Gay Men’s Health Crisis and Human Rights Watch said the Bush administration is promoting abstinence-only sex education programs at the expense of HIV prevention efforts that have long been a staple of AIDS groups serving gay men.
The activists also charged that audits of AIDS groups are being used to intimidate organizations that use many kinds of sex education and HIV prevention efforts.
“There is a broad scientific consensus that condoms are effective, when used correctly, in preventing transmission of HIV,” said Rebecca Schliefer, a researcher at Human Rights Watch, during a September 30 conference call.
The Bush administration, however, is spending over $100 million this year on abstinence only programs that cannot, by law, endorse condoms. The White House is asking for a 33 percent increase in funding for such programs in the next federal budget, according to Schliefer. The programs also provide “misinformation” about the effectiveness of condoms, Schliefer said.
The federal government has spent $350 million on abstinence only efforts since 1997, according to a recent report on such programs issued by the international human rights group.
Abstinence education programs deny children “basic information that could protect them from HIV/AIDS infection, because many such programs urge abstinence until marriage, they discriminate against gay and lesbian children.” In doing so, these programs not only interfere with fundamental rights to information, to health and to equal protection under the law, but they also place children at unnecessary risk of HIV infection and premature death.
“In the case of HIV/AIDS, what they don’t know may kill them,” the report concluded.
Staff from GMHC who joined the conference call did not dismiss abstinence education, but they said that such programs were not sufficient to address diverse populations.
“Abstinence may work, and it probably does for certain people at certain times,” said Ana Oliveira, GMHC’s executive director.

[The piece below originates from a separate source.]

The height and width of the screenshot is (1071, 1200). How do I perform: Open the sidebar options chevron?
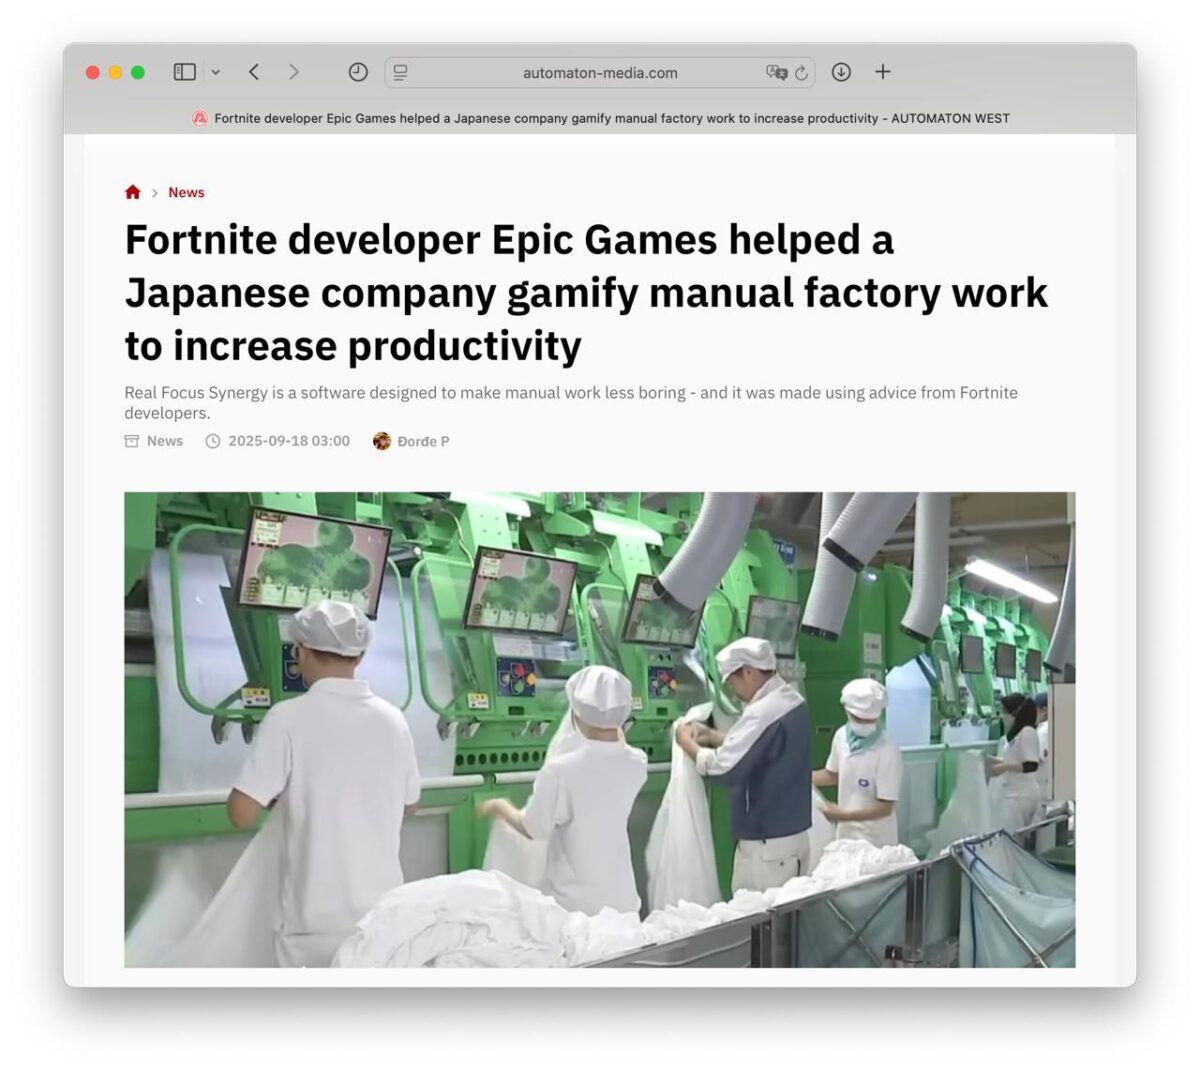click(x=214, y=71)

Proponents of abstinence see it as a one–size–fits–all solution, and they generally do not give safe sex education or messages about contraception in addition to abstinence information, according to Oliveira.
“Abstinence–only programs are not traditionally part of a grab bag of tools,” she said. “HIV prevention messages need to come with an array of other options. When one of the tools is singled out and promoted while other tools are flat funded… that becomes a problem. Abstinence only messages are restricted messages…We know that there is a range of options, a range of tools that are needed.”
The push for abstinence only programs comes at a time when HIV prevention programs are “grossly underfunded,” according to Gregg Gonsalvez, director of treatment advocacy and prevention at GMHC.
As the Bush administration pushes abstinence, it is also moving forward with audits of AIDS spending within the federal government as well as at private agencies that receive federal funds.
“This is actually an intimidation of existing programs that do not use an abstinence–only message,” Oliveira said.
The Department of Health and Human Services audited the Stop AIDS Project, a San Francisco group, earlier this year. Us Helping Us, an AIDS group in Washington DC, is being audited, according to Oliveira.
Sixteen AIDS groups that either protested a July 9 speech at the 14th International Conference on AIDS given by Tommy Thompson, the Health and Human Services secretary, or that later met with Thompson, are also being scrutinized. Some of those groups do not receive federal funds.
The audits have come in response to complaints from conservative members of Congress, right wing groups, and some AIDS activists. HHS officials have said that the agency must respond when it gets complaints from Congress. The audits are causing AIDS groups to think twice before they launch HIV prevention campaigns.
“We think that the effect that it has across the country is that everybody takes a double, triple moment to think: Will it call the attention of the federal government?” Oliveira said.
Mary Ann Green, a staffer at Florida AIDS Action, said AIDS groups in her state had expressed concern about the audits at a recent meeting.
“There is a fear out in the community that if they produce something or say something inappropriate, or what is deemed as inappropriate, they will lose their funding,” she said during the conference call.
Bush administration officials defend the abstinence programs.
“We believe young people across the board should abstain until marriage,” Claude Allen, an HHS deputy secretary, told the Washington Post.